Companies are communicating more on CSR. In the UK and across the world, thousands of companies are producing CSR statements, policies and sections on their websites. More importantly, many are publishing non-financial reports, giving detailed information on impacts, strategy and performance.

So if all these companies are telling us how responsible they are, isn’t the world becoming a better place and shouldn’t we all be grateful? Surely we can sit back as the volume of reports increases, secure in the knowledge that all these companies are making responsible profits?

But wait a moment – these companies all seem to be using the same language and doing the same things. Is this a sign of cultural change or an indication that their PR agencies have all been attending the same CSR courses?
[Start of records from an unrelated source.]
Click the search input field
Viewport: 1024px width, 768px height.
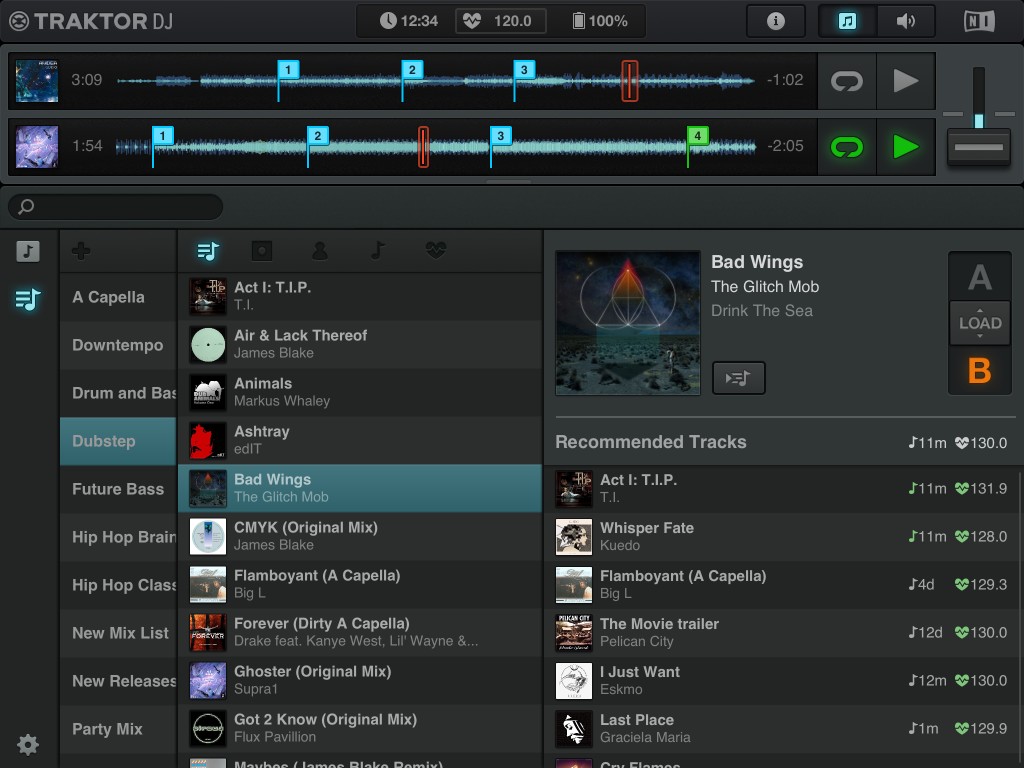[116, 207]
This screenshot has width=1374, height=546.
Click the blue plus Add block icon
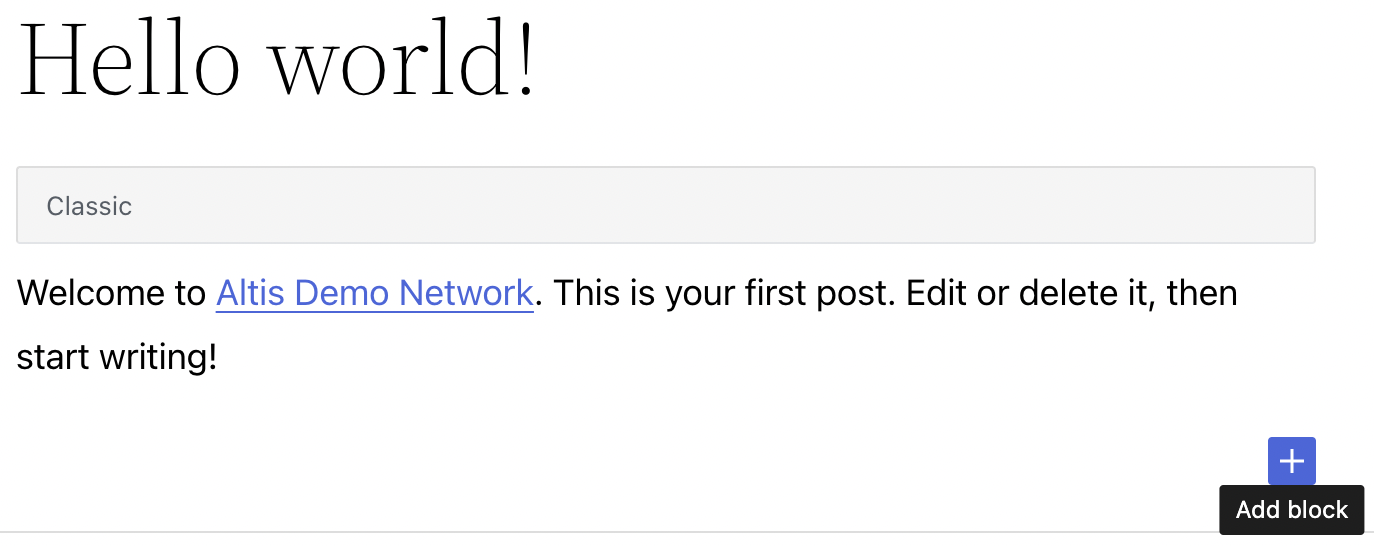(x=1292, y=461)
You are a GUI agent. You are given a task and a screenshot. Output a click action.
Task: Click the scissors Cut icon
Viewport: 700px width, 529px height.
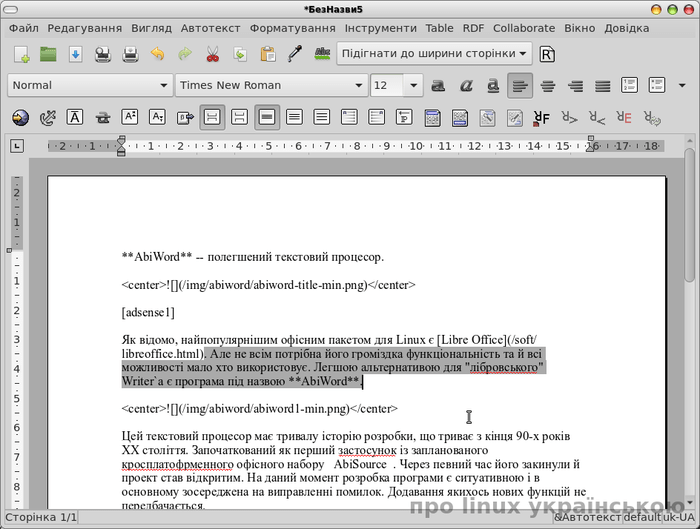(x=212, y=54)
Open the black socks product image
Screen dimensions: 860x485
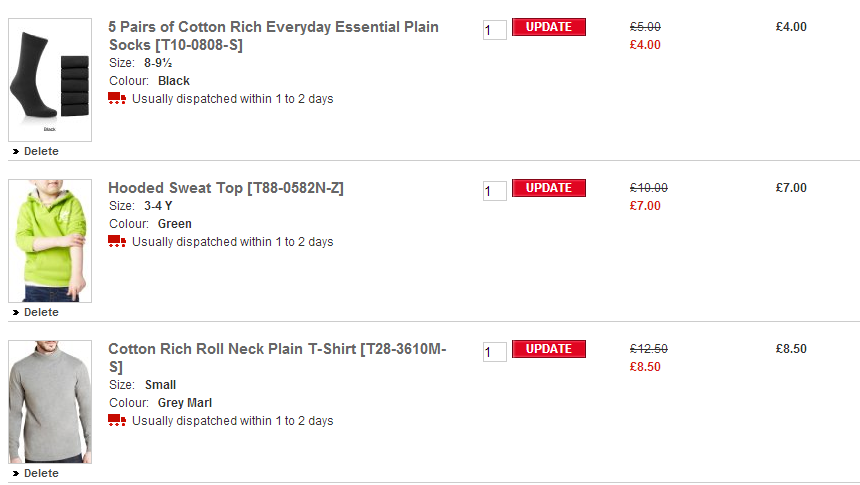(50, 80)
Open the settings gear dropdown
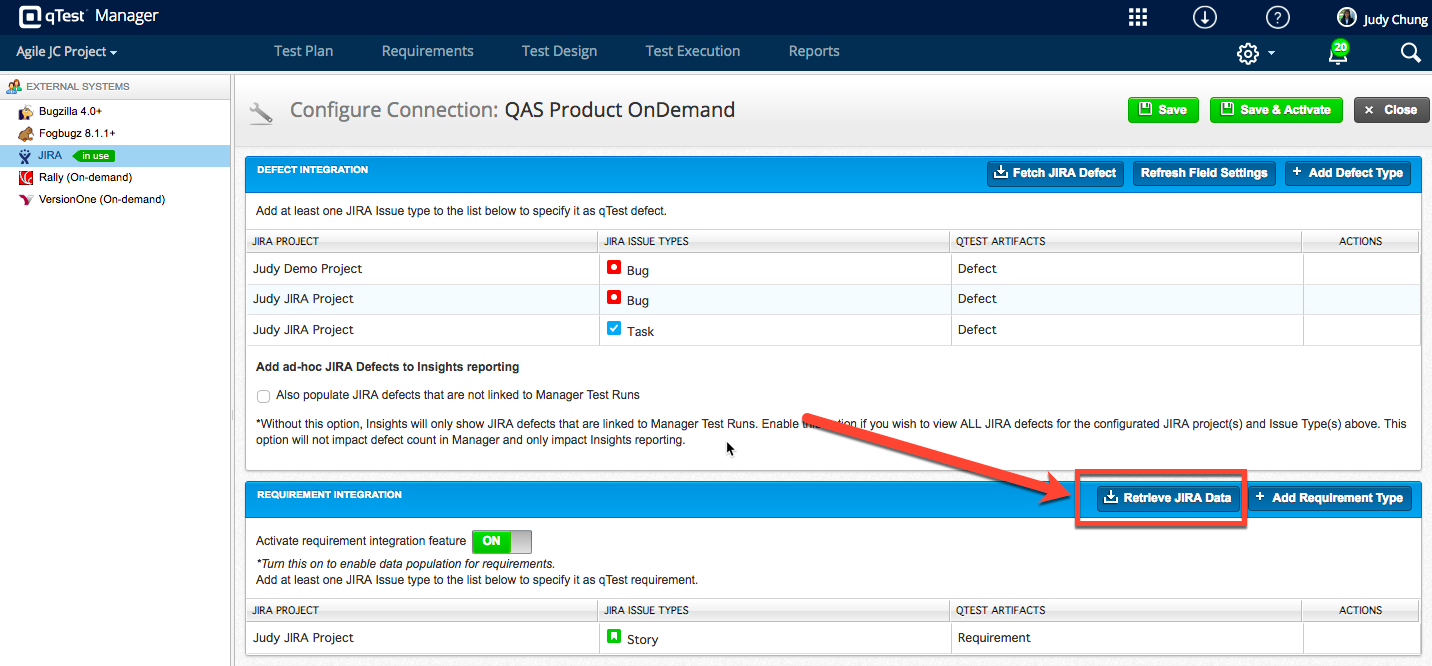 1254,53
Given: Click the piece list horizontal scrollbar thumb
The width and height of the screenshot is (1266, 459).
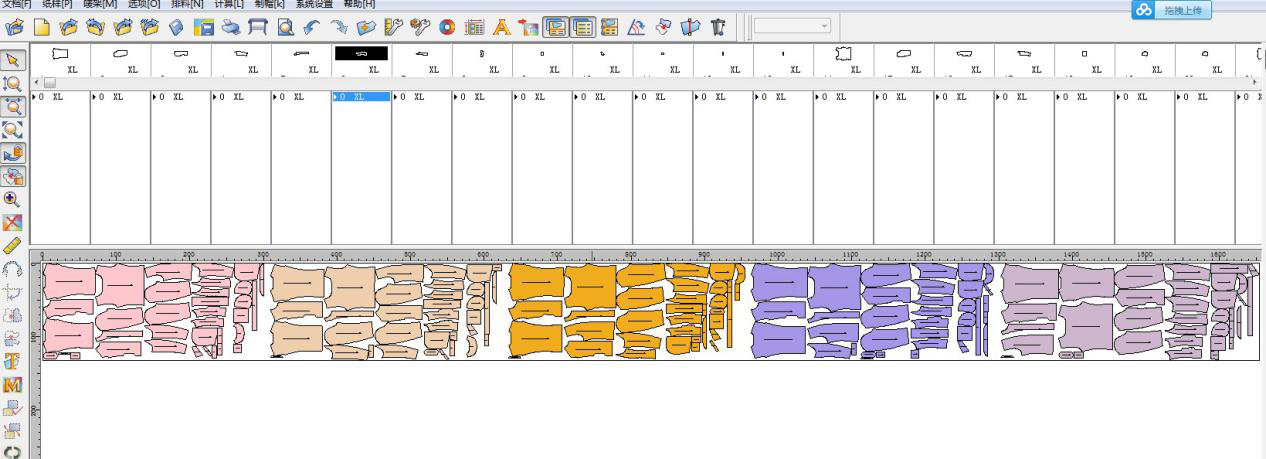Looking at the screenshot, I should pos(49,82).
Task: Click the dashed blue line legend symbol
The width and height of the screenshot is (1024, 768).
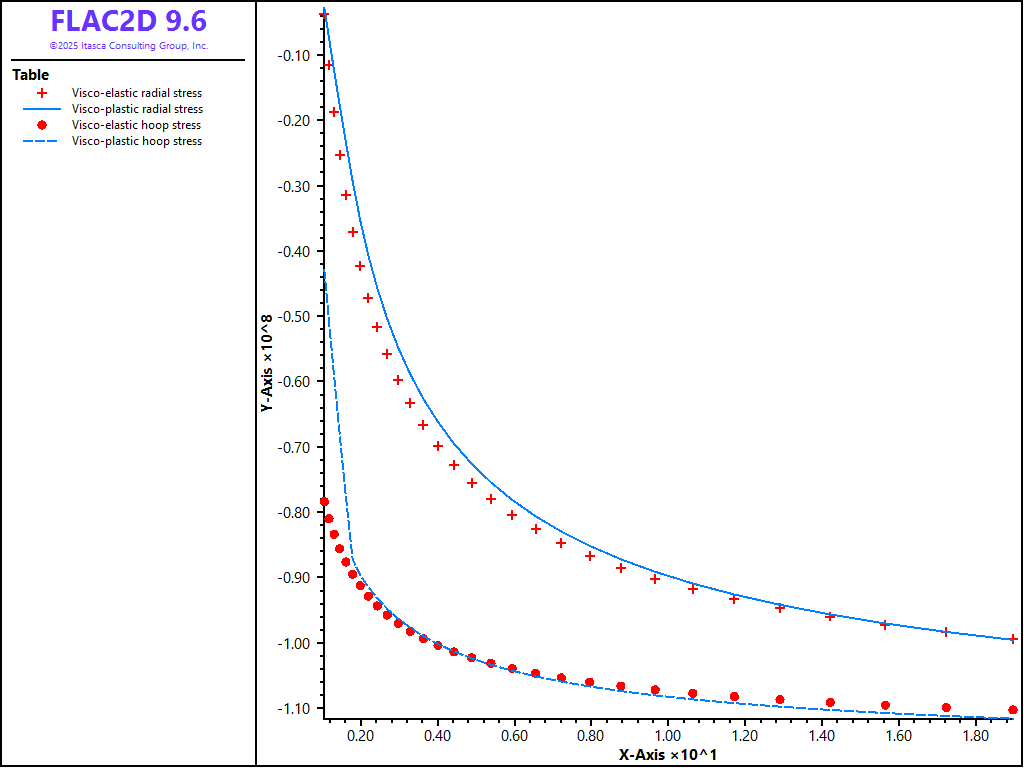Action: coord(42,141)
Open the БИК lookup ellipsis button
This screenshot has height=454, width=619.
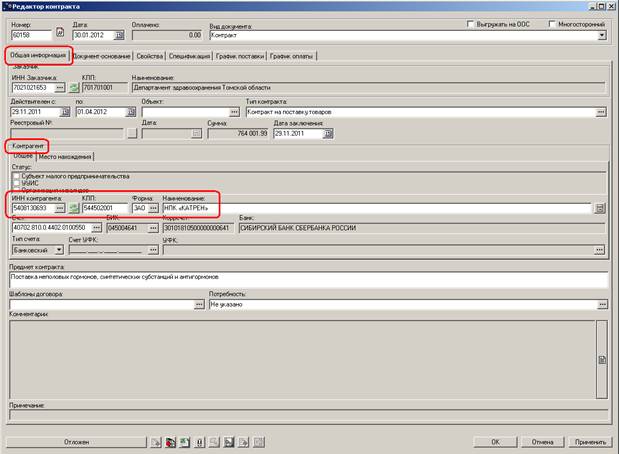[154, 228]
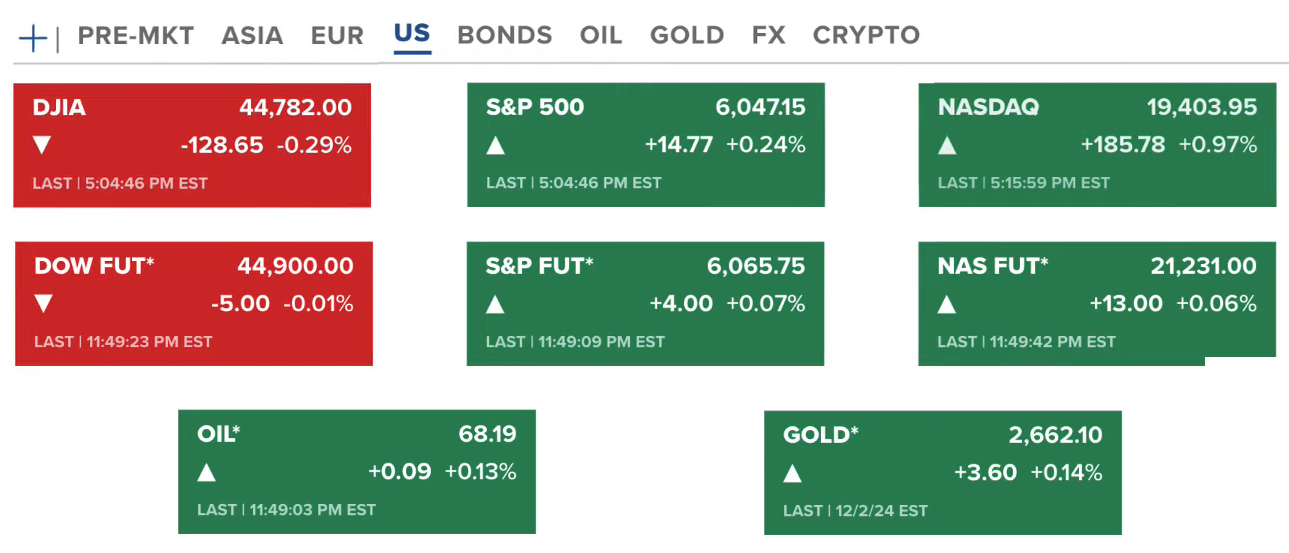Click the OIL price value 68.19
1289x553 pixels.
pyautogui.click(x=488, y=435)
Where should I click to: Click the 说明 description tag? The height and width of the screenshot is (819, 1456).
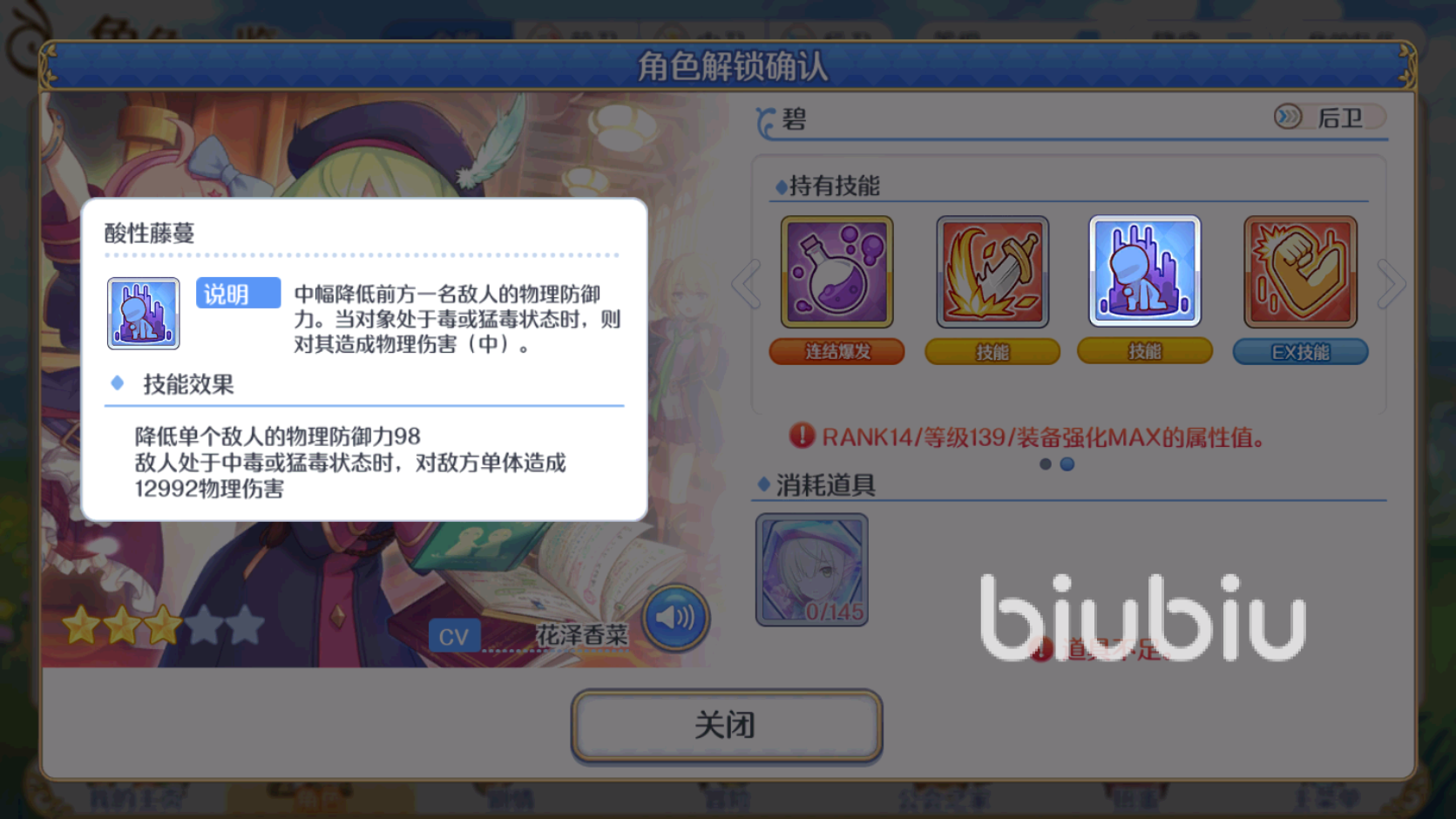pyautogui.click(x=238, y=294)
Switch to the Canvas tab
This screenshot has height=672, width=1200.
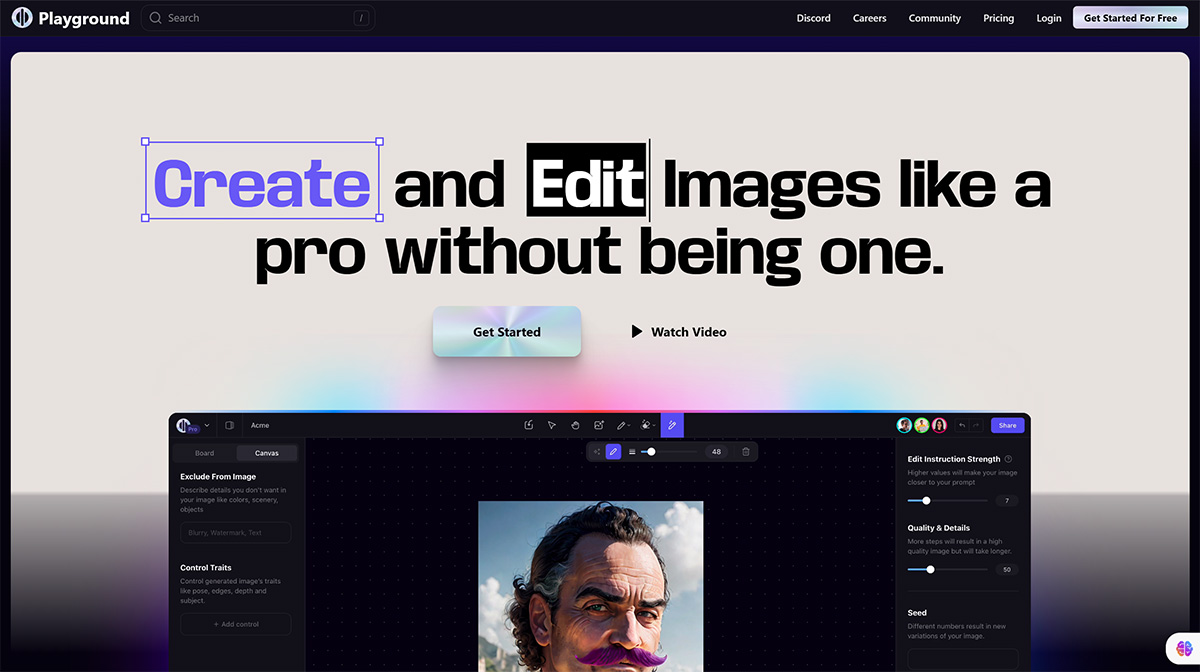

When we see advertisements for products made by any of these companies, don’t we know they should be taken with several pinches of salt?

So if CSR communications are becoming mainstream, exactly how much salt is recommended? After all, even Enron published a CSR report.

Relevance and credibility

The truth is that for a CSR report to be useful it needs to be both relevant and credible. In the UK the work on materiality within the framework of the Operating and Financial Review is attempting to address the first of these points. On the second, if a report is not credible, it becomes
indistinguishable from the PR guff we all bin on sight.

Companies need to establish the credibility of their reports. In some cases, companies are trusted brands and readers tend to give them the benefit of the doubt, especially if they have not been the subject of NGO campaigns and don’t operate in contentious sectors. Reports by the Co-operative Bank and The Body Shop have always been well received. The converse is also true – no matter how transparent the reporting – if a company has become a campaign target or operates in a contentious sector such as nuclear energy or tobacco. Their reports are fair game for criticism.

Forfeiting credibility

There are several areas where companies can forfeit their credibility. Reports which are entirely self-congratulatory, never mention shortcomings as fines and prosecutions or unmet targets, feature pages of stock glossy photographic clichés – smiling kids and spectacular landscapes are standard for dodgy companies – and are garnished with such hand-wringing phrases as “striving to achieve”, can safely be consigned to the marketing promotion report pile.

Which brings us to the most significant issue: third party assurance. Surely, if a report has been inspected by an independent, specialist third party, and a page headed Verification Statement graces the report, it has achieved the highest degree of credibility? And surely a company submitting to such a process can, in a sense, buy credibility?

Well, sadly, no. What exactly do such statements tell us? How credible are the companies purporting to confer the credibility? Are there lingering suspicions that the statement doesn’t tell the whole story? Certainly, many verification statements use such closely guarded terminology that it becomes very difficult to see exactly what has been done, and what degree of reliability can be ascribed to the report. Many of the largest statement providers seem more interested in minimising their own risks than in offering insights – and many of them state expressly that their findings cannot be relied upon by third parties. There are no internationally accepted guidelines for this process, despite several attempts to establish them.

A ‘push’ market

The situation is that a company approaches a verifier, the verifier says what it will do, what fees this will entail, and a statement is eventually produced. At the moment, the market is based on ‘push’ – the verifiers stipulate what they will do and at what price – rather than on ‘pull’ with the client armed with the insights and information needed to negotiate issues, methodology and final form.

The inevitable conclusion is that the whole area is a mess – and certainly not credible. What is needed is transparency in the third party assurance process, opening up the market, informing business managers as to alternative approaches and the information they need to make their decisions. Using this information they can bring market mechanisms to bear and increase the value of the statements. Business managers need to know which issues they can influence, which questions they should ask their verifiers, which aspects they should insist are included in the final statement. After all, the fees for these statements sometimes exceed the development costs for the entire report.